Bien évidemment Strasbourg est également concerné par ces grèves, et les étudiants ont différentes réactions par rapport à cela. J’ai pu rencontrer Lou, élève à la faculté de droit de Strasbourg « Vendredi, il y a deux semaines, alors que j’étais en cours l’alarme a sonné, je n’ai pas très bien compris pourquoi, après avoir pu retourner en cours on a fini par nous demander de quitter les lieux, la faculté fermait ses portes. C’est après sur un communiqué sur Facebook, que j’ai pu voir que l’ensemble du campus était fermé de vendredi à lundi. Ils ont expliqué que c’était pour la sécurité, mais certainement également pour éviter les blocus. La première chose à laquelle j’ai pensé pour ma part, c’était d’espérer que cette décision n’allait pas être prolongée durant la semaine, nous avons nos partiels dans quelques semaines, et cela aurait été un souci par rapport à nos cours. Il y a quelques semaines, les portent de la faculté ont été taguées, avec des signes anarchistes, et des insultes, je trouve que cela décrédibilise complètement les grévistes, bien que je suis conscient que cela ne les concernent pas tous».

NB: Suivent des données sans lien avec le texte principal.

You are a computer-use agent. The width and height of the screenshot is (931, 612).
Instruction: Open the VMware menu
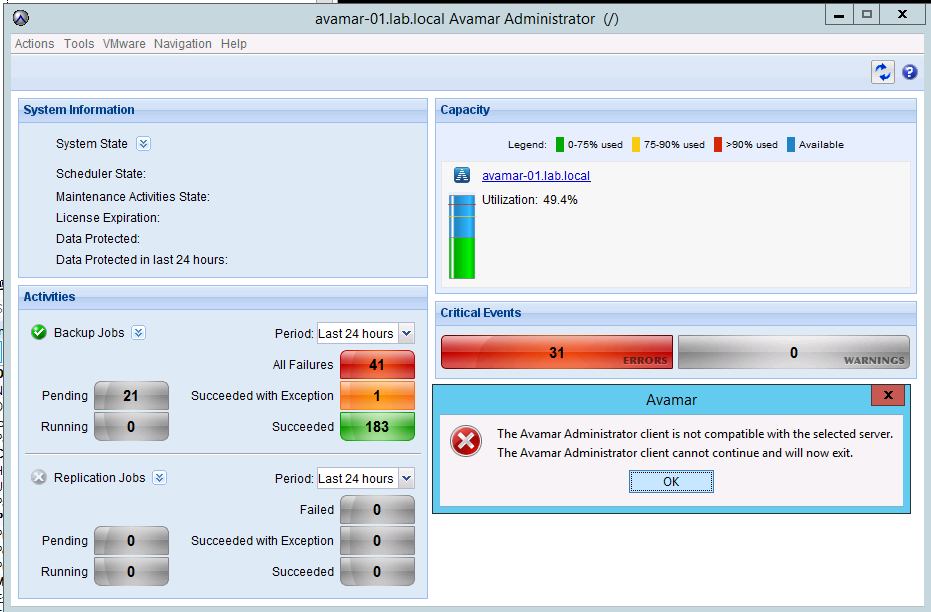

Plusieurs personnes que j’ai pu rencontrer étaient de cet avis, des étudiants universitaires qui espéraient que cela n’allait pas prendre trop d’ampleur et paralyser les choses juste avant les partiels, ce qui les pénaliserai certainement.

Au contraire, d’autres personnes tel que Arthur étudiant à la faculté des sciences est totalement pour ce mouvement « vous savez, s’il y avait eu une sélection à l’université quand j’ai commencé mes études, je ne serais certainement pas où je suis, et pourtant aujourd’hui je suis en troisième année et tout va bien pour moi. Je pense que c’est une bonne chose que les jeunes se réunissent, et fassent entendre leur voix. J’ai entendu dire que des étudiants qui entendaient faire un blocus ont été sortis de façon disons musclée du palais universitaire par les CRS cette semaine. J’espère simplement qu’on en arrivera pas à ce qui s’est passé à Montpellier, je suis complètement contre les violences qui s’y y sont produites, il n’y a aucune bonne raison pour en arriver là. »

Comme vous pouvez le constater, les avis sont mitigés concernant la grève et les blocus, mais tout le monde est évidemment d’accord sur une chose, les violences ne devraient pas faire partis du processus.